Don Juan Francisco de Güemes y Horcasitas, primo conte di Revillagigedo (Reinosa, 1681Madrid, 1766), è stato un generale spagnolo, governatore di L'Avana, capitano generale di Cuba e viceré della Nuova Spagna (dal 9 luglio 1746 al 9 novembre 1755).

Inizio della carriera[modifica | modifica sorgente]

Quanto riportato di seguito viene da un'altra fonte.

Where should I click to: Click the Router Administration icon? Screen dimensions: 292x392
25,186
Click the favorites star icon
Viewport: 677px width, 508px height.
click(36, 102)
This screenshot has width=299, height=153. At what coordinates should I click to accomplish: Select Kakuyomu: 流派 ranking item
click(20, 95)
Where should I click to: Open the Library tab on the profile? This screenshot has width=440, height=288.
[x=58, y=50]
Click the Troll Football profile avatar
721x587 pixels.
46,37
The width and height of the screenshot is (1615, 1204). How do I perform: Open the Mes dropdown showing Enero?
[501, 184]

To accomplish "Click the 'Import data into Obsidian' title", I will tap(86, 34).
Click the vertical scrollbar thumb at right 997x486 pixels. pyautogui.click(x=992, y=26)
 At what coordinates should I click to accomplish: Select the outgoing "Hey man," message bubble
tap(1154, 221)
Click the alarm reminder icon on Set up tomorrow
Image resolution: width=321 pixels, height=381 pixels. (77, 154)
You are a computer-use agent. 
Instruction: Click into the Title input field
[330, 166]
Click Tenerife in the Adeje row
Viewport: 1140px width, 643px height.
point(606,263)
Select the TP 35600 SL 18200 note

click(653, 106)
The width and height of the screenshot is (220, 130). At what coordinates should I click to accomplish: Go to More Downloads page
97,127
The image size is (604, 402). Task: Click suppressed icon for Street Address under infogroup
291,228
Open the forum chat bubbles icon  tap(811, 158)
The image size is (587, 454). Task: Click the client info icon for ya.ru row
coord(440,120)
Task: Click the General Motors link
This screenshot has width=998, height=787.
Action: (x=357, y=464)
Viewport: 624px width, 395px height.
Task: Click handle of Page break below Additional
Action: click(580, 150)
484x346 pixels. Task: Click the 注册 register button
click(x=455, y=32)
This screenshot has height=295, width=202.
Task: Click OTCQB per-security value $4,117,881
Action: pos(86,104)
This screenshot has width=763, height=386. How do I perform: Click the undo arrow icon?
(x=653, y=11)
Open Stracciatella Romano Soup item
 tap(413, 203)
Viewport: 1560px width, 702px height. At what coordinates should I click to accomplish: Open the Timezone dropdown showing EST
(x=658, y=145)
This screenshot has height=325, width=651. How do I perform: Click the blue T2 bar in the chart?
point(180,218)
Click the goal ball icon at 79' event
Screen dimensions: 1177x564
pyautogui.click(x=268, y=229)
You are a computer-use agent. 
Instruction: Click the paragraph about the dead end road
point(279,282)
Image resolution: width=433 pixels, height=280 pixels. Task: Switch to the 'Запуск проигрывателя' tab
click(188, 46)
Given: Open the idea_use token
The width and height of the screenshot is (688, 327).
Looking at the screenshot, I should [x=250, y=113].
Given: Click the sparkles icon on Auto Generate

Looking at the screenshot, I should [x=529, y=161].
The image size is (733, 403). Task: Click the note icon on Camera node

Juan Francisco de Güemes y Horcasitas era il primo conte di Revillagigedo (a volte scritto Revilla Gigedo) e tenente generale dell'esercito. Partecipò all'assedio di Gibilterra ed alla conquista di Orano. Nel 1734 fu nominato capitano generale di L'Avana, dove respinse gli assalti dei britannici, organizzò la cavalleria e migliorò le fortificazioni. Mentre stava ricoprendo questa carica fu nominato viceré della Nuova Spagna.

Viceré della Nuova Spagna[modifica | modifica sorgente]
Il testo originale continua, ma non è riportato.